Die Konzentration der Treibhausgase in der Atmosphäre ist nach den Messungen von Klimaforschern so hoch wie nie. Nach Angaben der Weltorganisation für Meteorologie der Vereinten Nationen (WMO) in Genf stieg die durchschnittliche globale CO2-Konzentration im vergangenen Jahr auf 405,5 ppm (Teilchen pro Million Teilchen), nach 403,3 im Jahr 2016 und 400,1 im Jahr 2015. 

"Es gibt keine Anzeichen für eine Umkehrung des Trends, der zu langfristigem Klimawandel, dem Meeresspiegelanstieg, der Versauerung der Meere und mehr extremen Wettersituationen beiträgt", sagte die WMO. "Ohne eine Verringerung von CO2 und anderen Treibhausgasen wird der Klimawandel zerstörerische und unumkehrbare Folgen für die Erde haben", sagte WMO-Generalsekretär Petteri Taalas. Die Chance, noch einzugreifen, sei fast vertan.

Die Forscher warnen außerdem vor der Wirkung des verbotenen Kühlmittels CFC-11 oder Trichlorfluormethan. Trichlorfluormethan ist ein Fluorchlorkohlenwasserstoff (FCKW), der ähnlich wie ein Treibhausgas wirkt und die Ozonschicht beschädigt. Seit 2010 ist die Herstellung von FCKW-Stoffen international verboten. Seitdem erholt sich die Ozonschicht zwar laut aktuellen Erkenntnissen langsam, doch schon im Jahr 2016 war sie zwischenzeitlich wieder dünner.

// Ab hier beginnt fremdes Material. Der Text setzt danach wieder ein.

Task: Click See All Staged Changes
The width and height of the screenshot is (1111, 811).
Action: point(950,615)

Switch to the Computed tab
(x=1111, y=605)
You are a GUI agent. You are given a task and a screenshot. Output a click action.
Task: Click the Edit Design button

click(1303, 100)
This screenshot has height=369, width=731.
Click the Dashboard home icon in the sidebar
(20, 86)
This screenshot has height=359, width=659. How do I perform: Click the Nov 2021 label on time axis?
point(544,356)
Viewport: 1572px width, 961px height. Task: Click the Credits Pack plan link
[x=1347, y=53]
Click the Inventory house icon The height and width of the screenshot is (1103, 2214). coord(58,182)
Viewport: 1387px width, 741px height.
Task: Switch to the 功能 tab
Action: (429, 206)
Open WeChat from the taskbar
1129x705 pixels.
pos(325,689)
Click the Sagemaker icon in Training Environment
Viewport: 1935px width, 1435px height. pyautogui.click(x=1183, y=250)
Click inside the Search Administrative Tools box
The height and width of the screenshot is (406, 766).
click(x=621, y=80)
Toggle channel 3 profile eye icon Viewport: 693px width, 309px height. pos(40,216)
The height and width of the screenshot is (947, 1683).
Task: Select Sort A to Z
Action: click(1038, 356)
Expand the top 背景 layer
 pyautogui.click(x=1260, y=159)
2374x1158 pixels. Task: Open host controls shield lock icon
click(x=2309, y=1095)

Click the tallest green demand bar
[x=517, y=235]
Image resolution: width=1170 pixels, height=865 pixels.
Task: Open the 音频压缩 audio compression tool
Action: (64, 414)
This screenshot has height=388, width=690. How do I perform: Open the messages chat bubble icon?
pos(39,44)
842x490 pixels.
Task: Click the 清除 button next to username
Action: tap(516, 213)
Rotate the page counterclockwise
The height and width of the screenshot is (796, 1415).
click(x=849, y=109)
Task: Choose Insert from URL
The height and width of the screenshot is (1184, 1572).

Die Klimaforscher der WMO haben gemessen, dass sich der Rückgang von CFC-11 in der Atmosphäre seit 2012 deutlich verlangsamt hat. Darauf deuten auch andere Studien hin. Zudem wird das Kühlmittel nach Angaben der WMO immer noch in einigen ostasiatischen Ländern illegal hergestellt. Weil es eine extrem lange Lebensdauer in der Atmosphäre hat – bis zu einigen Jahrzehnten –, setzt die Wirkung des FCKW-Verbots erst mit großer zeitlicher Verzögerung ein. Wissenschaftlerinnen gehen davon aus, dass eine vollständige Erholung der Ozonschicht erst in etwa zwei bis drei Dekaden erfolgt sein dürfte.